Potassium oxalate oral rinses for long-term relief from dentinal hypersensitivity: Three randomised controlled studies.

J Dent 2018 03 11;70:23-30. Epub 2017 Dec 11.

Salus Research, Inc., 1220 Medical Park Drive Building #4, Fort Wayne, IN 46825, USA. Electronic address:

Objectives: To evaluate effectiveness of oral rinses containing dipotassium oxalate monohydrate (KOX) in relieving dentinal hypersensitivity (DH) after 8 w use adjunctive to brushing.

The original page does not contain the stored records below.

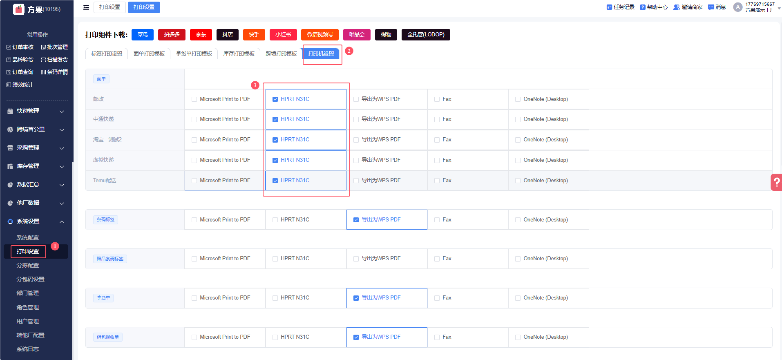Download the orange 快手 print component
This screenshot has width=782, height=360.
point(254,35)
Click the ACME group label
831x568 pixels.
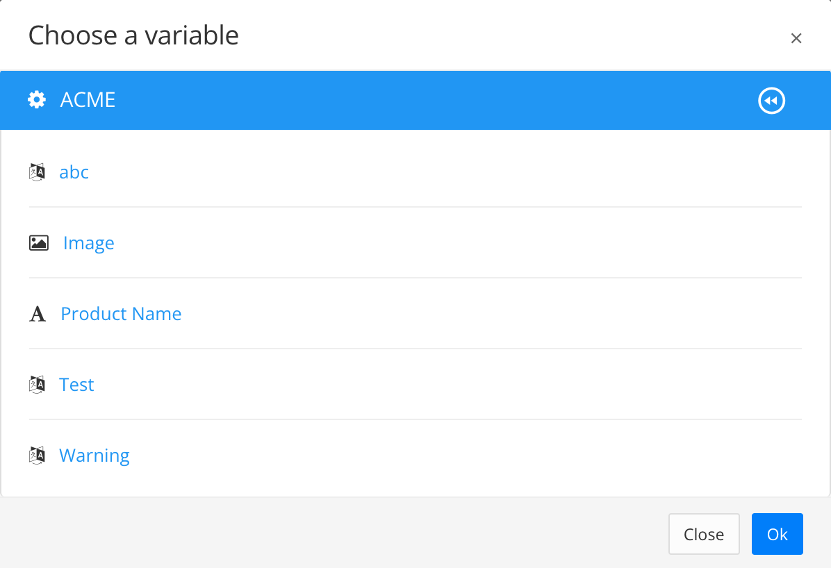point(88,99)
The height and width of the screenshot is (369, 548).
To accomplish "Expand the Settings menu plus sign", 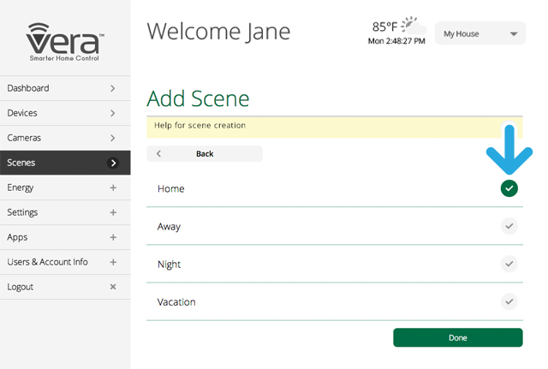I will [x=113, y=212].
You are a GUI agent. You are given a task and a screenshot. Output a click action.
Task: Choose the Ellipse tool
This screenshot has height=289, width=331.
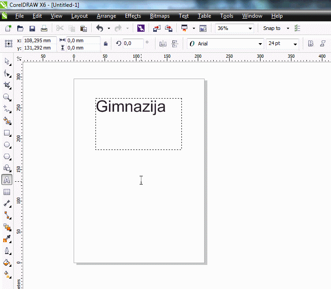[7, 145]
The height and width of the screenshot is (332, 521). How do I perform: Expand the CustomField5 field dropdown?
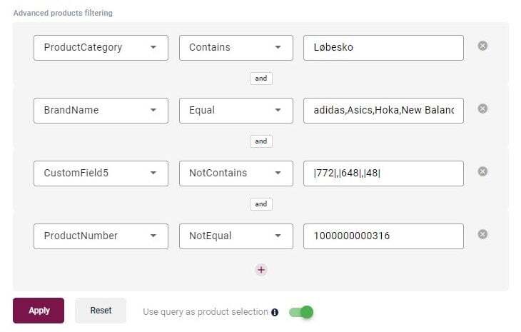(101, 173)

Methods: Three 8-week, randomised, controlled, double-blind, parallel-group, single-centre studies were conducted in adults with DH. In each study, participants were randomised to one of two experimental rinses or a placebo in a matrix design, such that each experimental rinse was evaluated in two studies. Rinses A (pH 4.5) and B (pH 7.0) contained 1.5% KOX and were fluoride-free; Rinse C (pH 4.5) contained 2.0% KOX and 45 ppm fluoride as NaF; the placebo rinse (pH 4.5) did not contain KOX or fluoride. Participants brushed with a fluoride dentifrice for 1 min, briefly rinsed with water, then rinsed with their assigned oral rinse for 1 min twice daily for 8 w. DH was assessed at baseline and following 4 and 8 w use by response to an evaporative (air) stimulus (evaluated by Schiff sensitivity score and a 10-point visual rating scale) and a tactile stimulus (Yeaple probe).

Results: All rinses in each study were associated with statistically significant improvements from baseline in measures of DH after 4 and 8 w treatment. However, between-treatment comparisons were inconsistent across the studies, with only Study 3 demonstrating a significant difference between the experimental (Rinses B and C) and placebo rinses. A number of treatment-related adverse events (all mild) were reported.

Conclusions: Rinses containing 1.5-2.0% KOX did not consistently demonstrate a benefit over placebo in relieving DH after 8 w use.

Clinical Significance: While favourable results were found in one of the investigations, this suite of studies shows that the possibility of inconsistent results exists even with the best designed and executed trials.